Melissa encontrou alguns saquinhos de sopa na casa e os cozinhou com macarrão para jantarmos. Com um pacote de torradas cheio, aquela era a refeição mais completa que comíamos há dias. Provavelmente os antigos moradores não tinham cães, pois não havia nenhum saco de ração, mas Mei não pareceu se importar em comer a mesma comida, com um adicional generoso de torradas.

Duas velas iluminavam a sala de estar pequena onde nos reuníamos, em volta de uma mesinha baixa de centro. Achamos uma lanterna pequena na gaveta da cozinha, mas havia somente as pilhas que já estavam encaixadas nela, por isso preferimos não gastar.

Eu e Melissa estávamos cobertas, tentando nos proteger das rajadas de vento que passavam pelas frestas das janelas. Eu não lembrava em que momento havia pegado o meu cobertor e imaginava que havia sido Guilherme quem o colocou sobre mim, durante os minutos que eu permaneci um pouco zonza depois da nossa chegada.

A sensação de calor que invadiu o meu corpo com a primeira colherada de sopa foi bem-vinda. Àquela altura, eu conseguia me sentir melhor, as coisas que aconteceram durante o dia parecendo cada vez mais distantes. Naquela noite não ouvíamos os sons tão frequentes de rosnados e gemidos, pois agora estes eram soterrados pelo rugido da chuva torrencial que espancava o chão. Os ventos faziam toda a madeira velha do forro da casa gemer em agonia, além de balançarem as chamas das velas com os insistentes sopros que passavam pelas frestas das janelas e portas que mantivemos fechadas.

Comi outra colherada de sopa, tentando prolongar o calor.

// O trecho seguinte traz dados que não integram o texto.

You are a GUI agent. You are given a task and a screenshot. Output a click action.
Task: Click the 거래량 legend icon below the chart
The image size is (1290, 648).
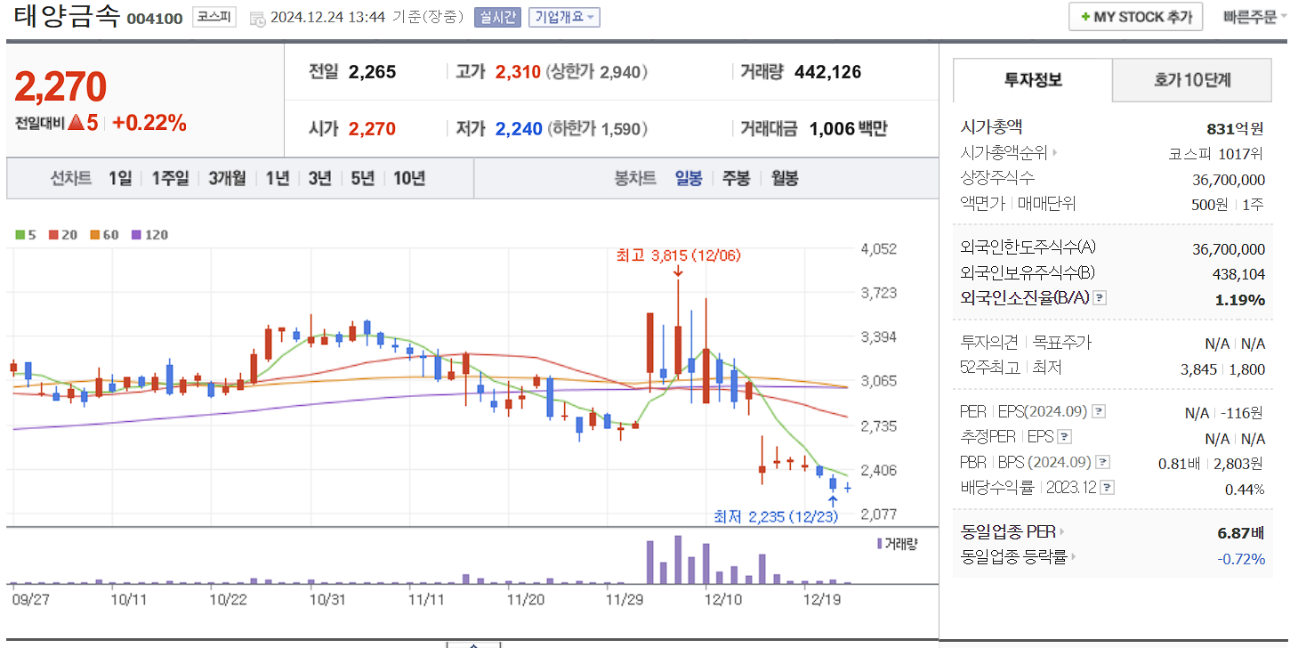click(878, 544)
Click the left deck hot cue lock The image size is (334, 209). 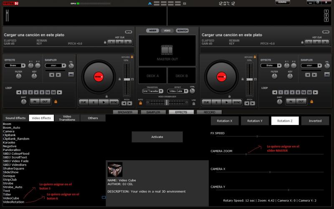point(106,42)
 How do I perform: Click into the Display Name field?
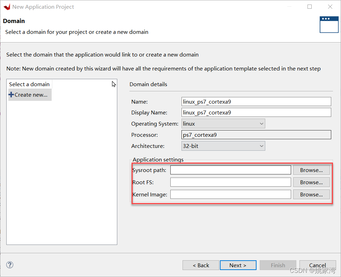[256, 112]
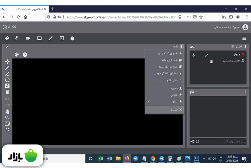The width and height of the screenshot is (251, 168).
Task: Click the zoom magnifier tool
Action: pyautogui.click(x=7, y=118)
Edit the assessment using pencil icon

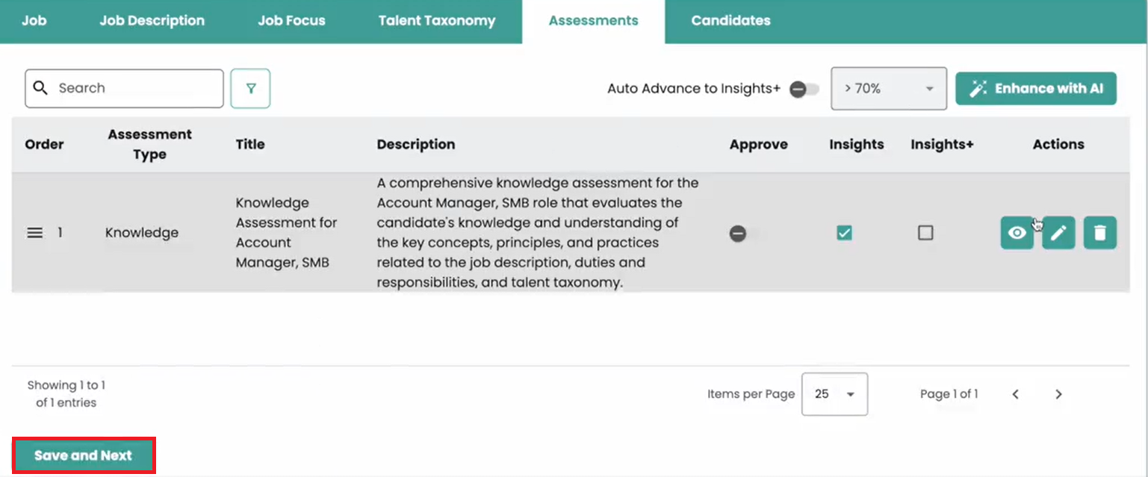tap(1058, 233)
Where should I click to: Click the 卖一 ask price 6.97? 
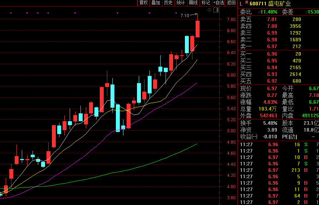[272, 46]
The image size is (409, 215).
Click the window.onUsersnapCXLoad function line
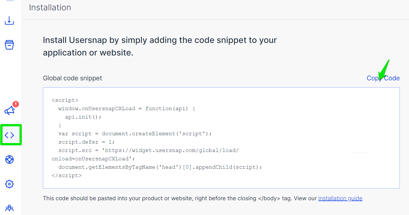[x=127, y=108]
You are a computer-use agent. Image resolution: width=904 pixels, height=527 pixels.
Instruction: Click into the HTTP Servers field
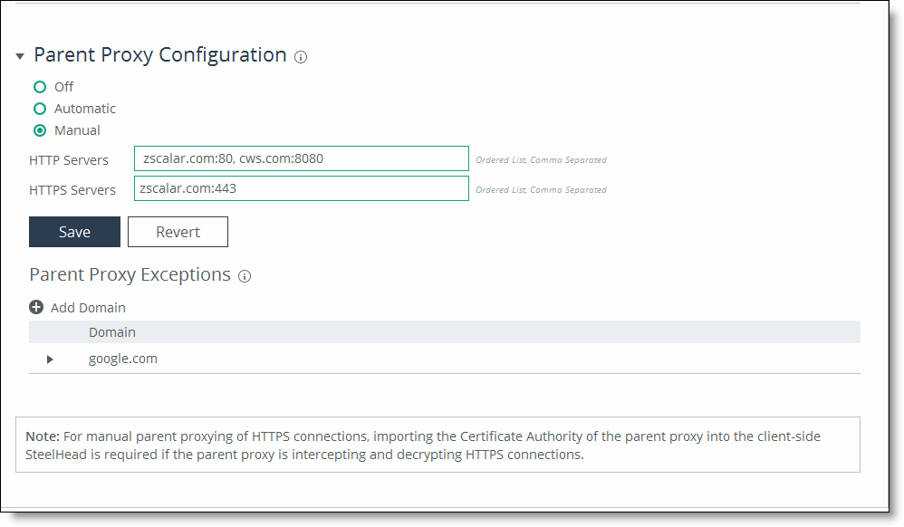click(x=301, y=158)

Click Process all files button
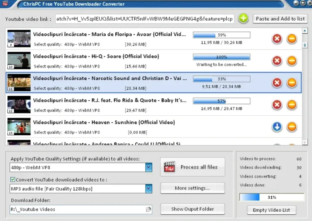click(x=193, y=167)
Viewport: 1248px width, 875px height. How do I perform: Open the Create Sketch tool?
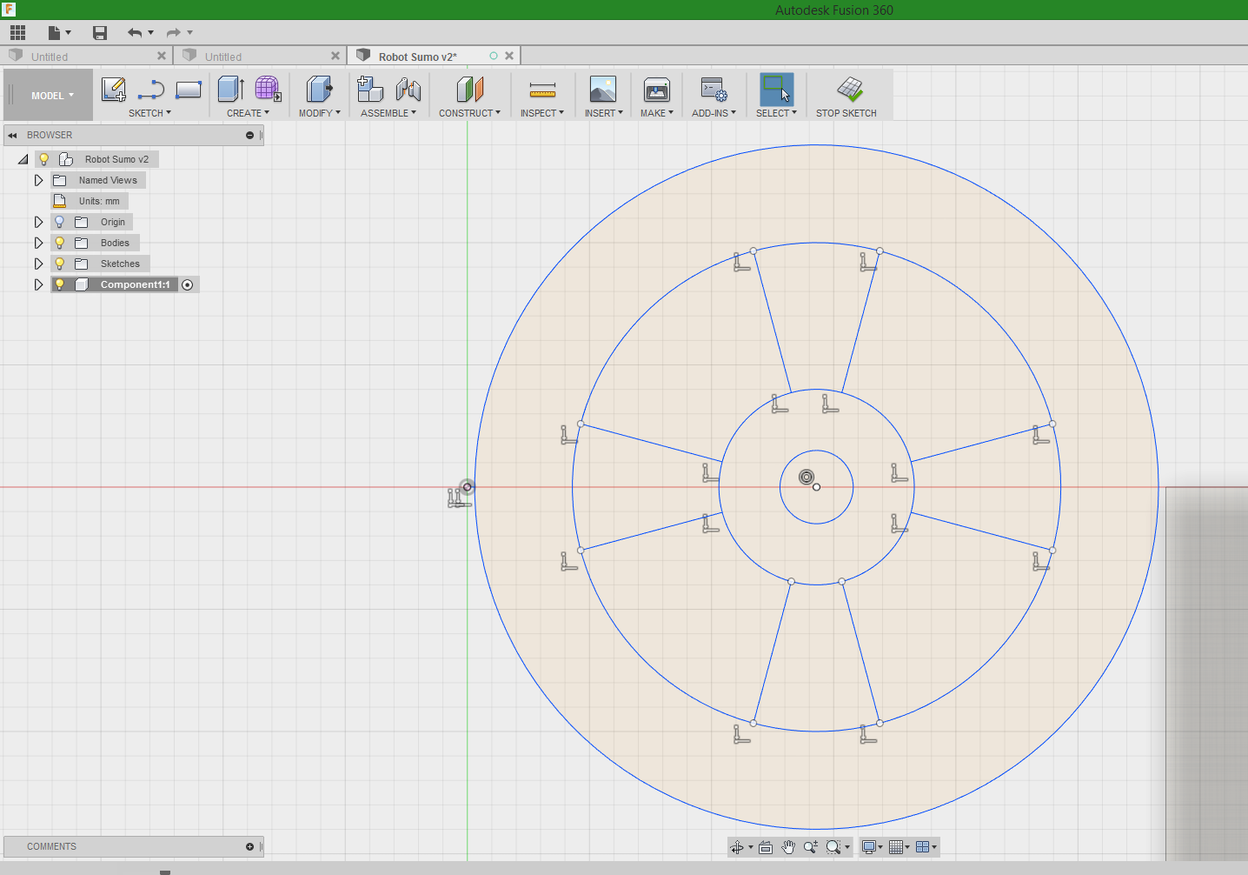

Ainda estávamos em abril, pelo que eu imaginava, mas o frio daquela noite era cortante. A comida estava ótima, mas sinceramente qualquer coisa que eu pudesse colocar na boca seria meu prato favorito naquele momento.

Concentrei-me em mastigar 50 vezes cada torrada para evitar pensar nas quatro pessoas que faltavam naquela sala.

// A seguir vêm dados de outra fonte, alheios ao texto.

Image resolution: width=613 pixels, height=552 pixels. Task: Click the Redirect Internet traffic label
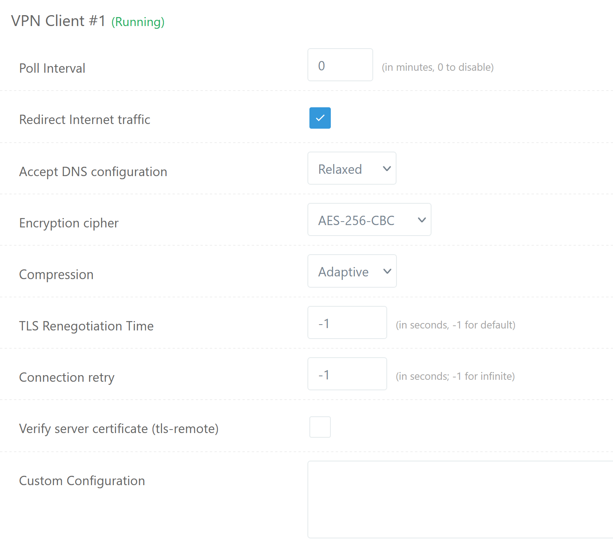tap(85, 120)
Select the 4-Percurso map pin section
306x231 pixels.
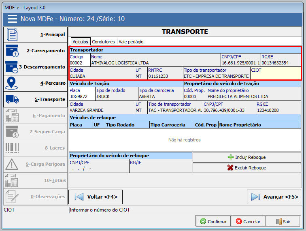click(35, 83)
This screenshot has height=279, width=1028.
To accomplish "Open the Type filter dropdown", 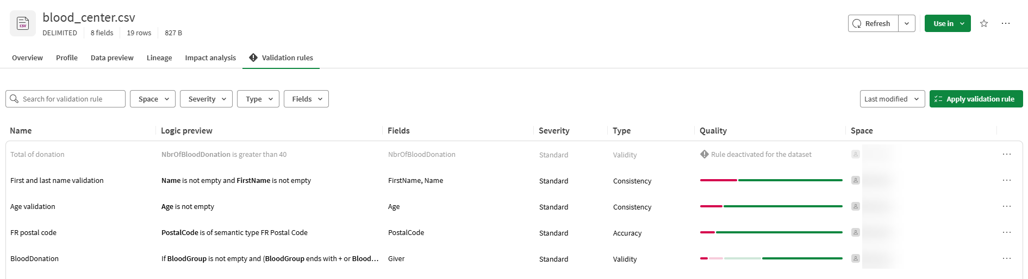I will [258, 99].
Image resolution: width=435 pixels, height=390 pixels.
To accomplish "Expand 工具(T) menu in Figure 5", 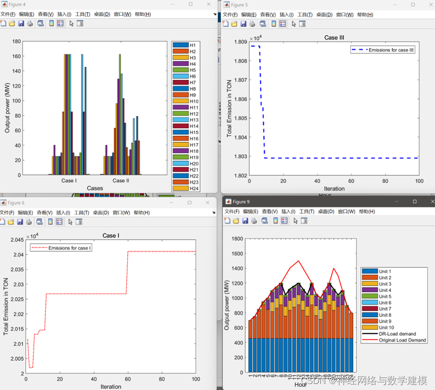I will pyautogui.click(x=306, y=15).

Ainda assim, era inevitável, as últimas imagens que eu visualizei se repetindo em loop na minha mente: Victória e Alana, de mãos dadas, afastando-se dos zumbis em completo terror, os olhos de Hector fixos nos meus, seu desespero praticamente palpável... eu nem sequer havia visto Carlos. Depois de tudo que aconteceu, parecia surpreendente que meu coração pudesse bater pelo medo de ter perdido todos, inclusive ele. Apesar de tudo, eu não conseguiria desejar a morte de ninguém.

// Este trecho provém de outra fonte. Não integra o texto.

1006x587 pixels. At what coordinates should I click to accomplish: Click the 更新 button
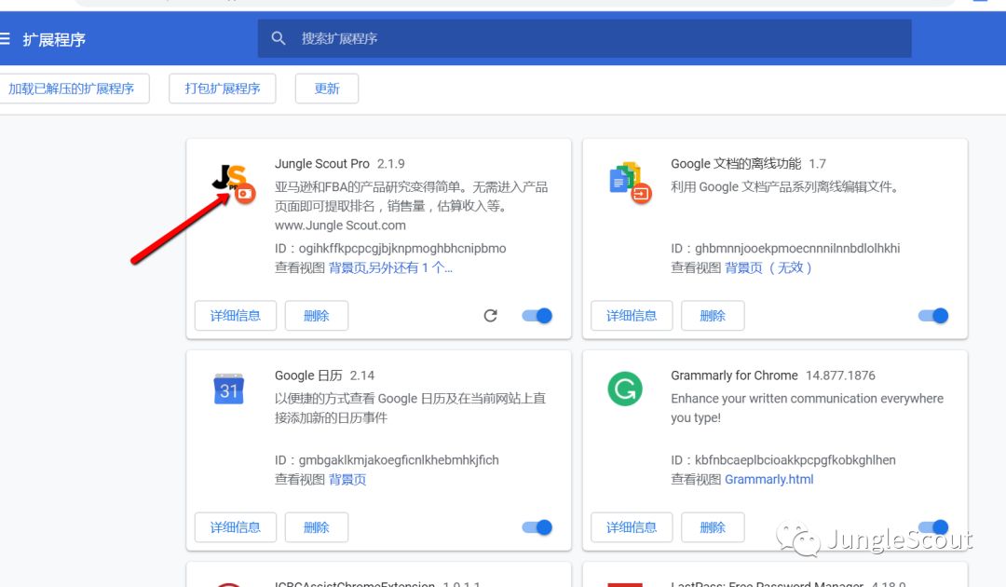pos(327,89)
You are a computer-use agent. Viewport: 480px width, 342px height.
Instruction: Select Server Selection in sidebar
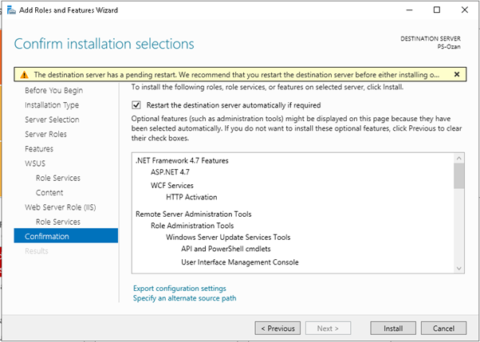click(52, 120)
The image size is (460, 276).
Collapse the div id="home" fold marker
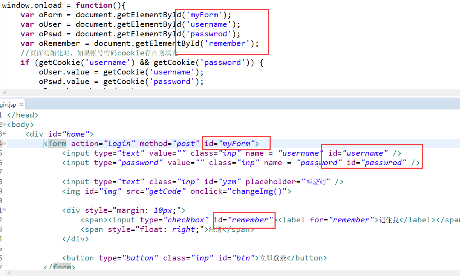4,134
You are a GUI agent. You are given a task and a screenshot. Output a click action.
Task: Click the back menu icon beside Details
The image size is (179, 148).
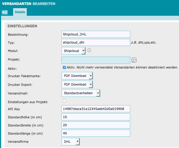point(5,12)
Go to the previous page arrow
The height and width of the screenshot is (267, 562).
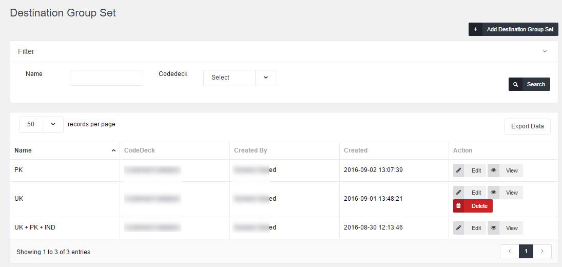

A sala estaria mergulhada em um silêncio sepulcral, não fosse o constante incômodo da chuva. Nenhum de nós conversava, todos absortos na tarefa de terminar o nosso jantar, no máximo embalados pelo som ruidoso que Mei fazia ao mastigar sua parte da janta. Talvez estivéssemos com medo do que poderia sair se abríssemos nossas bocas.

— G-gente eu... Posso dormir com vocês hoje? — A voz fraquinha de Melissa quase não foi o suficiente para fazer-se ouvir acima da chuva catastrófica. Ela ergueu seus olhos úmidos, olhando para nenhum de nós em especial. — Eu realmente não queria ficar sozinha.

Olhei para Guilherme por impulso, que também já estava com os olhos nos meus, um pouco arregalados. Em sentimentos tão conflitantes com os quais eu já sentia, percebi que o meu rosto esquentava um pouco. Vi, sob a luz fraca das velas, que Guilherme ficara notavelmente corado. Ele não fazia ideia que Melissa já sabia o que acontecera naquela noite.

Haviam dois quartos na casa, uma suíte principal com cama de casal e outro com duas camas de solteiro. Ninguém tinha propriamente decidido onde iria dormir. Para falar a verdade, eu achava que estava implícito que ficaríamos todos no mesmo quarto.

Fui dominada por um misto de sentimentos, alguns bons, e outros beirando o ultraje por sentir qualquer coisa boa naquele momento. Parecia uma realidade completamente distorcida: havíamos nos beijado, claro, mas somente uma vez (várias, na verdade, mas somente em um dia, este era meu ponto). Era tão diferente da vida com a qual eu estava acostumada, imaginar que somente essa proximidade já seria o suficiente para que realmente fossemos considerados... qualquer coisa que não dois adolescentes se beijando.